Fascinating World War I propaganda posters by the Scottish War Savings Committee urging people to buy war bonds featuring a depiction of William Wallace.
This World War I-era recruiting poster used Uncle Sam to drive its subtle pro-war message home.
The striking thing about this World War I-era poster requesting donations of spy glasses for the war effort is the promise that the spy glasses will be returned after the war. Apparently this wasn’t an empty promise,
Before World War I, America imported most of its optical goods from Germany and Austria. Following the nation’s entry into the war, the US Navy faced a severe shortage of binoculars, telescopes, and spyglasses. Franklin D. Roosevelt, then Secretary of the Navy, initiated the “Eyes for the Navy” program to which American citizens loaned their glasses, binoculars, and telescopes. In his appeal to the public, Roosevelt alluded to German U-boat attacks, stating that “more ‘eyes’ are needed on shipboard than ever before to maintain the constant and efficient lookout for the submarine.” Americans donated over 51,000 glass objects to the program. The US Navy recorded the name and address of the donor and engraved a serial number on each object. As the government was required to pay for all services and materiel, donors received one dollar for the rental of their glasses. After the war, the glasses were returned to their owners with an engraved certificate signed by Franklin D. Roosevelt.
The Iron Harvest is a term used to describe,
. . . the annual “harvest” of unexploded ordnance, barbed wire, shrapnel, bullets and congruent trench supports collected by Belgian and French farmers after plowing their fields.
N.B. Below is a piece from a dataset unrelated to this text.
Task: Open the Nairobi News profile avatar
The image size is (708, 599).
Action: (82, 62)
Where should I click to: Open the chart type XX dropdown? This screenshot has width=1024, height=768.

The harvest generally applies to the material from World War I, which is still found in large quantities across the former Western Front.
A 2016 Daily Telegraph article about unexploded munitions on the Somme noted that 25 tons of munitions had been removed from battlefields just in the first 6 months of 2016,
Michel Colling, head of the Amiens bomb disposal unit that handles the Somme, said: “Since the start of the year we’ve been called out 300 times to dispose of 25 tons of bombs.
“As soon as you start turning the earth up, you find them. At this rate, we have another 500 years to clear the area, so the work is far from over,” he told the Telegraph.
. . .
“We have accidents quite frequently. The rotor blades from tractors can set them off, though the farmers are generally protected as they are inside the vehicle and above ground.
“There are accidents with collectors who want to empty munitions either for their collections or to sell them.
“Also, when trenches are built on construction sites, these can set off devastating explosions. All the towns around here have been built on ground teeming with bombs.”
Articles on the Iron Harvest estimate that anywhere from 25 to 30 percent of shells fired in World War I failed to detonate. Add to that estimates that up to 1.5 billion shells were fired on the Western Front during the war, and it is no wonder that hundreds of tons of World War I era materiel is discovered every year in France and Belgium.